TASK DETAILS: Recast the material below as a JSON list of strings, one string per line, and leave out the blank lines.

[Element lookup records]

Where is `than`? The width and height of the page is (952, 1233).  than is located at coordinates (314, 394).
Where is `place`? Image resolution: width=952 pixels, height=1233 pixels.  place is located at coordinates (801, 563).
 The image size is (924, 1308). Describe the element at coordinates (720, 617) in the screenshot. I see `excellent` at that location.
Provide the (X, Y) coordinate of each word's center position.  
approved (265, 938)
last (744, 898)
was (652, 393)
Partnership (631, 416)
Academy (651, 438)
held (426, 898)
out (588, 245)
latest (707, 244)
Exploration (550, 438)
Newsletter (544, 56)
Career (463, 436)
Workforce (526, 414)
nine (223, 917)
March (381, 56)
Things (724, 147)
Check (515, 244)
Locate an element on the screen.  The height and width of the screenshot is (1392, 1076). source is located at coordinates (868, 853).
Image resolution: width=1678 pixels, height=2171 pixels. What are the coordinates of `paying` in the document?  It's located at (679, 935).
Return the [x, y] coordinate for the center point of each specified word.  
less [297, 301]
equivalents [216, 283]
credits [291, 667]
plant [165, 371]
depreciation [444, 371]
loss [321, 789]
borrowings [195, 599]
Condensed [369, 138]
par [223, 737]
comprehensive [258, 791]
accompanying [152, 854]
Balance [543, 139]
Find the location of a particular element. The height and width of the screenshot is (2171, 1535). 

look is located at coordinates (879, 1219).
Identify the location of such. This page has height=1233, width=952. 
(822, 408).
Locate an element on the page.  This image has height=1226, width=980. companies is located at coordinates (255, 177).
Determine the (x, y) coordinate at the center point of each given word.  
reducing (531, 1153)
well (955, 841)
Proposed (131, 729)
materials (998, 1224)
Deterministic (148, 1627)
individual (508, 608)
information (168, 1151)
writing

RESULT OF THE TASK:
[
  "Where is `than`? The width and height of the page is (952, 1233).  than is located at coordinates (314, 394).",
  "Where is `place`? Image resolution: width=952 pixels, height=1233 pixels.  place is located at coordinates (801, 563).",
  " The image size is (924, 1308). Describe the element at coordinates (720, 617) in the screenshot. I see `excellent` at that location.",
  "Provide the (X, Y) coordinate of each word's center position.  ",
  "approved (265, 938)",
  "last (744, 898)",
  "was (652, 393)",
  "Partnership (631, 416)",
  "Academy (651, 438)",
  "held (426, 898)",
  "out (588, 245)",
  "latest (707, 244)",
  "Exploration (550, 438)",
  "Newsletter (544, 56)",
  "Career (463, 436)",
  "Workforce (526, 414)",
  "nine (223, 917)",
  "March (381, 56)",
  "Things (724, 147)",
  "Check (515, 244)",
  "Locate an element on the screen.  The height and width of the screenshot is (1392, 1076). source is located at coordinates (868, 853).",
  "Image resolution: width=1678 pixels, height=2171 pixels. What are the coordinates of `paying` in the document?  It's located at (679, 935).",
  "Return the [x, y] coordinate for the center point of each specified word.  ",
  "less [297, 301]",
  "equivalents [216, 283]",
  "credits [291, 667]",
  "plant [165, 371]",
  "depreciation [444, 371]",
  "loss [321, 789]",
  "borrowings [195, 599]",
  "Condensed [369, 138]",
  "par [223, 737]",
  "comprehensive [258, 791]",
  "accompanying [152, 854]",
  "Balance [543, 139]",
  "Find the location of a particular element. The height and width of the screenshot is (2171, 1535). ",
  "look is located at coordinates (879, 1219).",
  "Identify the location of such. This page has height=1233, width=952. ",
  "(822, 408).",
  "Locate an element on the page.  This image has height=1226, width=980. companies is located at coordinates (255, 177).",
  "Determine the (x, y) coordinate at the center point of each given word.  ",
  "reducing (531, 1153)",
  "well (955, 841)",
  "Proposed (131, 729)",
  "materials (998, 1224)",
  "Deterministic (148, 1627)",
  "individual (508, 608)",
  "information (168, 1151)",
  "writing"
]